February 09, 2012

Historian Dror Wahrman

By Kathryn Kopchik

LEWISBURG, Pa. — Dror Wahrman, professor of history and director of the Center for 18th-century Studies at Indiana University, will give the talk, "The Media Revolution in Early Modern England: An Artist's Perspective," on Tuesday, Feb. 14, at 7 p.m. in the Gallery Theatre of the Elaine Langone Center at Bucknell University.

The talk, which is free and open to the public, is sponsored by the Harry Wolcott Robbins Lectureship.

In his talk, Wahrman will discuss his research into the paintings of 17th-century Dutch-British still-life artist Edward Collier. "Collier's works are an ingenious commentary on the media revolution of this period and on the birth of modern politics," said Wahrman.

After moving to London in 1693, Collier found a new media environment that prompted him to start a new genre of compositions — trompe l'oeil letter racks filled with printed documents, handwritten letters and other objects. In these paintings, Collier employs a secret language containing messages, games, allusions, and private jokes.

"Collier has been neglected, even forgotten, precisely because his secret messages have never been noticed, let alone understood," said Wahrman. "Once deciphered, his message-in-a-painted-bottle turns out to be nothing less than a sophisticated and incisive critique of modernity."

In Wahrman's most recent, award-winning book, The Making of the Modern Self: Identity and Culture in Eighteenth-century England, he explores the radical change that occurred in notions of self and personal identity categories including race, gender and class.

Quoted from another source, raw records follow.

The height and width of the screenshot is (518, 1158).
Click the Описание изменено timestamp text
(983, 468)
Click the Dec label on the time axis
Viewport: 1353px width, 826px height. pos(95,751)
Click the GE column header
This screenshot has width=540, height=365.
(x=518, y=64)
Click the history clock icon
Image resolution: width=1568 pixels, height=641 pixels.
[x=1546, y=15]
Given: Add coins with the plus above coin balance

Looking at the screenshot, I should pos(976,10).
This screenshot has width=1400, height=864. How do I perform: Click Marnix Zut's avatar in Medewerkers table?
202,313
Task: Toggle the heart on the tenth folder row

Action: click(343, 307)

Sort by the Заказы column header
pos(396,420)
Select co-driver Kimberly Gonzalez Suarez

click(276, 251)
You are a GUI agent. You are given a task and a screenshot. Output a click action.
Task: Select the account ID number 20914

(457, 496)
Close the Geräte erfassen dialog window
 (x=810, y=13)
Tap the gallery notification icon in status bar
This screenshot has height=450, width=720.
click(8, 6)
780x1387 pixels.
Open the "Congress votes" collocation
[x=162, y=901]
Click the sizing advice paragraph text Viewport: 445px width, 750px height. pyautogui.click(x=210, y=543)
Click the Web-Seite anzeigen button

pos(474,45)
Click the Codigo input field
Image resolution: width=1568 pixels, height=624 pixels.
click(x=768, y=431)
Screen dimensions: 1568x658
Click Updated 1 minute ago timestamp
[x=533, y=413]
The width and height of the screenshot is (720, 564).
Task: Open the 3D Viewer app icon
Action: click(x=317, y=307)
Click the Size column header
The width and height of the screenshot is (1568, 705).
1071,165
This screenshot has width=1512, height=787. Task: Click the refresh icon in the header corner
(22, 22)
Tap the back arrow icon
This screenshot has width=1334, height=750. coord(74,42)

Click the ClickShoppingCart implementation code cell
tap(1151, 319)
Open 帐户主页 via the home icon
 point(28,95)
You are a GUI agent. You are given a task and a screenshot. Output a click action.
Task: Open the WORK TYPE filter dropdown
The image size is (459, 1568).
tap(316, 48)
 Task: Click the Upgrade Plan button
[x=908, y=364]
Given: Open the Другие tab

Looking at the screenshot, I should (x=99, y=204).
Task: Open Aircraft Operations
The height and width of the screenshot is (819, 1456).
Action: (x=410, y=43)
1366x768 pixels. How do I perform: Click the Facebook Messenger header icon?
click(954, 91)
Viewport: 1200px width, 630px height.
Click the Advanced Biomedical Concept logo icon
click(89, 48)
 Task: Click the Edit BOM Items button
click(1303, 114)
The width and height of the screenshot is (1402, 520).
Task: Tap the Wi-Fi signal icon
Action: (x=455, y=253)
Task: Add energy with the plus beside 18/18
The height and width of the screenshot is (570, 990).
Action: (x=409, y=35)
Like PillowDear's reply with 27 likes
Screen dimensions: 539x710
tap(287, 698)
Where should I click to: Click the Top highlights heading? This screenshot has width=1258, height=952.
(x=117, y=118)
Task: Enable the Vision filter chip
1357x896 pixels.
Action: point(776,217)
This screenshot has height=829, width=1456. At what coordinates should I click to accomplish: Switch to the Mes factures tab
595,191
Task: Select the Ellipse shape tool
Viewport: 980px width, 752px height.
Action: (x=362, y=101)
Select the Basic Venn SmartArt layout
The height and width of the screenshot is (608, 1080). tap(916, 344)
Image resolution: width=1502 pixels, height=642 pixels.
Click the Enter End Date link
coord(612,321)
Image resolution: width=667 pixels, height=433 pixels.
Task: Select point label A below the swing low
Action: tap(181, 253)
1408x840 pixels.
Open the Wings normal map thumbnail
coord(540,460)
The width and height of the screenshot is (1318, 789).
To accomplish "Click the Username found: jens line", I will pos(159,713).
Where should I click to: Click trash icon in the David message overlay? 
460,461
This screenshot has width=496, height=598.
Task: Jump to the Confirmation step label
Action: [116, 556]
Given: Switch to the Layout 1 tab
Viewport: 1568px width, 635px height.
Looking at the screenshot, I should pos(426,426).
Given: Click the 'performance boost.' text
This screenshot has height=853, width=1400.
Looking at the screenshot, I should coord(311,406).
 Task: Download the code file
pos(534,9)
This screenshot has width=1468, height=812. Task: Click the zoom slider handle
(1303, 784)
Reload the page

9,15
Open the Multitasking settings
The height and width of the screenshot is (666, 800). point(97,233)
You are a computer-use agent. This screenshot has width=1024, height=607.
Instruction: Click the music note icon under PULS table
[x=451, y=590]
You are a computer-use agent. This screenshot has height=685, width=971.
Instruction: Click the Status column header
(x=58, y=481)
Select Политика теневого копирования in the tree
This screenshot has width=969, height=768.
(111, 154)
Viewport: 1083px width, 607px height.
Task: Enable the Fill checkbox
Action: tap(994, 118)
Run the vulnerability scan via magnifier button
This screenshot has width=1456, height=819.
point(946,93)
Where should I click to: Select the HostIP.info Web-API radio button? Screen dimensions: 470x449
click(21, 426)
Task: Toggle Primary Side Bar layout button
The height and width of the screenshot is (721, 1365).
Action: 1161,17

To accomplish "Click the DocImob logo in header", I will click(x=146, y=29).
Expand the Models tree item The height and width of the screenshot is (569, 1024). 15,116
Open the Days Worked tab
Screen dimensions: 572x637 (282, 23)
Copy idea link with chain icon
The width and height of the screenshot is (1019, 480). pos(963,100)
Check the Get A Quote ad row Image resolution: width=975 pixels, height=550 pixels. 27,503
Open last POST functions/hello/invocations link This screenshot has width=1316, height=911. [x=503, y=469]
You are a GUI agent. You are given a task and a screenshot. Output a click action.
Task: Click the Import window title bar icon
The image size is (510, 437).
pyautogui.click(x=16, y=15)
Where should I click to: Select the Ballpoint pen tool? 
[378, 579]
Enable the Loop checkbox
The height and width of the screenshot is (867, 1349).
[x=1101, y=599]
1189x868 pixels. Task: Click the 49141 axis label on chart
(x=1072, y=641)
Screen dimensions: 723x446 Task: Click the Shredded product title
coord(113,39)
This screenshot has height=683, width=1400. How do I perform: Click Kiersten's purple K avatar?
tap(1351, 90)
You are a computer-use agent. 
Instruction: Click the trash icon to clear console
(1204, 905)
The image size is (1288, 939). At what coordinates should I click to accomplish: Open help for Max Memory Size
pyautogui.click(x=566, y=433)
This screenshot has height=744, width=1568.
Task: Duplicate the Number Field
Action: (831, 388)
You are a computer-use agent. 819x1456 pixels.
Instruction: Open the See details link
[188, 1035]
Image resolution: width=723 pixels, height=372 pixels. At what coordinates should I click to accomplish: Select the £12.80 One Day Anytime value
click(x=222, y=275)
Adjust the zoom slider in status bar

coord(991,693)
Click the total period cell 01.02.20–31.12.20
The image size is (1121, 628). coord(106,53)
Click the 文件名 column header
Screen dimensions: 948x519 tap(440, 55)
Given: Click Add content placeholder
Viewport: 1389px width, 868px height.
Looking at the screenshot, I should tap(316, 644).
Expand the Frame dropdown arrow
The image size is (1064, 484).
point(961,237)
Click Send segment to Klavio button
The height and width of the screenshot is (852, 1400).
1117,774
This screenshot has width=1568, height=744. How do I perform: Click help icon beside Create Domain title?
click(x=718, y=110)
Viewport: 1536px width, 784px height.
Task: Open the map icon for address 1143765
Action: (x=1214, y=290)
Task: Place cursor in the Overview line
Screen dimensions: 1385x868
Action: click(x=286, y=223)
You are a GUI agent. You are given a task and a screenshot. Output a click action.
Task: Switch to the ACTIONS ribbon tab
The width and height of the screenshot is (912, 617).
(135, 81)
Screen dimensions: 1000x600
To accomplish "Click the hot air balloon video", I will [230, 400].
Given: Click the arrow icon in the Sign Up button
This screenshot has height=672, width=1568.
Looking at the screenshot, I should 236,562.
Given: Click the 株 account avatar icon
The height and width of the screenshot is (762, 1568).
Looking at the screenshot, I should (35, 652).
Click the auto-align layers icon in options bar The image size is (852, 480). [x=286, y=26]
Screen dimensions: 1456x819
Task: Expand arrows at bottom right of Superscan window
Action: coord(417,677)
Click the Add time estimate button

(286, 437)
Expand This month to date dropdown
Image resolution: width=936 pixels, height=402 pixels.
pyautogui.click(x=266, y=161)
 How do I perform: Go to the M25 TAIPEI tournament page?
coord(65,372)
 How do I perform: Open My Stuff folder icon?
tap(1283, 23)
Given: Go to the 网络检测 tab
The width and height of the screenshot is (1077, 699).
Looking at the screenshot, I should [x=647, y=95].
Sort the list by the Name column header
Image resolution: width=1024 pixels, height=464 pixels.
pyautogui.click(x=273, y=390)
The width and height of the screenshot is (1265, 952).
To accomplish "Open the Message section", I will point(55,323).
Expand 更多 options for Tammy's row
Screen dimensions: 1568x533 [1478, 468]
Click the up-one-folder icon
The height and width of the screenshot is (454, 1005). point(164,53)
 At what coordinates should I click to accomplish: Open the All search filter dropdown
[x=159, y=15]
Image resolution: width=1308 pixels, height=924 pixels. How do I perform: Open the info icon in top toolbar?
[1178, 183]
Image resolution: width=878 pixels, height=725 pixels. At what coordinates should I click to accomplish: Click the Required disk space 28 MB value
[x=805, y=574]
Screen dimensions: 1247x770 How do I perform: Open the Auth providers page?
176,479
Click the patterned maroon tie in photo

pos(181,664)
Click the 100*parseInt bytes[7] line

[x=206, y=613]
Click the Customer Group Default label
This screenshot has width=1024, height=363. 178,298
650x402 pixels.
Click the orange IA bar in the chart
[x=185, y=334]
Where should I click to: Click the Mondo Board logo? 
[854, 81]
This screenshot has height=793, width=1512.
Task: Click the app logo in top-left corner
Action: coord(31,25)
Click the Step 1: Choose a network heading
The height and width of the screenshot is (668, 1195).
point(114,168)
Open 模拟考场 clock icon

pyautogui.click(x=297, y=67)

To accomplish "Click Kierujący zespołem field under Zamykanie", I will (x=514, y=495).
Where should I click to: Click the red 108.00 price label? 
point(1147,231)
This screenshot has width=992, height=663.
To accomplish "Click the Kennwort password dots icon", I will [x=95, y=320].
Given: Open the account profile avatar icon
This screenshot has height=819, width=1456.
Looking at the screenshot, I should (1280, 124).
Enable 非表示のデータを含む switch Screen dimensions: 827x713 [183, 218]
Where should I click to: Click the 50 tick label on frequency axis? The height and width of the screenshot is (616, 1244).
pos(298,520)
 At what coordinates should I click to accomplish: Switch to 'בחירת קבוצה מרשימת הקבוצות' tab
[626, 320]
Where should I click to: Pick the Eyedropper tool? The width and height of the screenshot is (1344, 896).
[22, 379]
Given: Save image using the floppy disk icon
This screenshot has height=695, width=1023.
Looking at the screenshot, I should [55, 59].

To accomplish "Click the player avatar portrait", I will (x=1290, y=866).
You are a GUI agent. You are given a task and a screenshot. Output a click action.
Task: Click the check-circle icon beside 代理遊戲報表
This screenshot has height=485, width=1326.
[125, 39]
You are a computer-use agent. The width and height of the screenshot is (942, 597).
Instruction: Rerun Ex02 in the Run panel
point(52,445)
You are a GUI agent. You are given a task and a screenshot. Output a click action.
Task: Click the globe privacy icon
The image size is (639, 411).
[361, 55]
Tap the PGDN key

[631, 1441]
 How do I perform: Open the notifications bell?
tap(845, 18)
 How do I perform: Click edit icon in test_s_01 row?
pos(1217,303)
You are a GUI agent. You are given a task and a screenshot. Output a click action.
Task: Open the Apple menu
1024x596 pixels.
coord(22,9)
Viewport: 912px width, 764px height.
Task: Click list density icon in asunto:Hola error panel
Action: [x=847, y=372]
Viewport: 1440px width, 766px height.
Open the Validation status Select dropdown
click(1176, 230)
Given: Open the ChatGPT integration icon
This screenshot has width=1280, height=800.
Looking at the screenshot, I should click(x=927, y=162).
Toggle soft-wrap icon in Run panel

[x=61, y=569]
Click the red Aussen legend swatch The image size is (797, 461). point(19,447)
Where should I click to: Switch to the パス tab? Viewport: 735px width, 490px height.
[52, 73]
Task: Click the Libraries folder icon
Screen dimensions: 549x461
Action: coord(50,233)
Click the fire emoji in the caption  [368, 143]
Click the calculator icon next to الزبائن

This unrecognized cultural revolution, the author argues, set the scene for the array of new departures that signaled the onset of Western modernity.

The Harry Wolcott Robbins Lectureship was established in 1957 in honor of Harry Wolcott Robbins, John P. Crozer Professor of English and chairman of the department of English from 1923-54. The lecture is given annually by a person who has made significant contributions to English and American literary scholarship.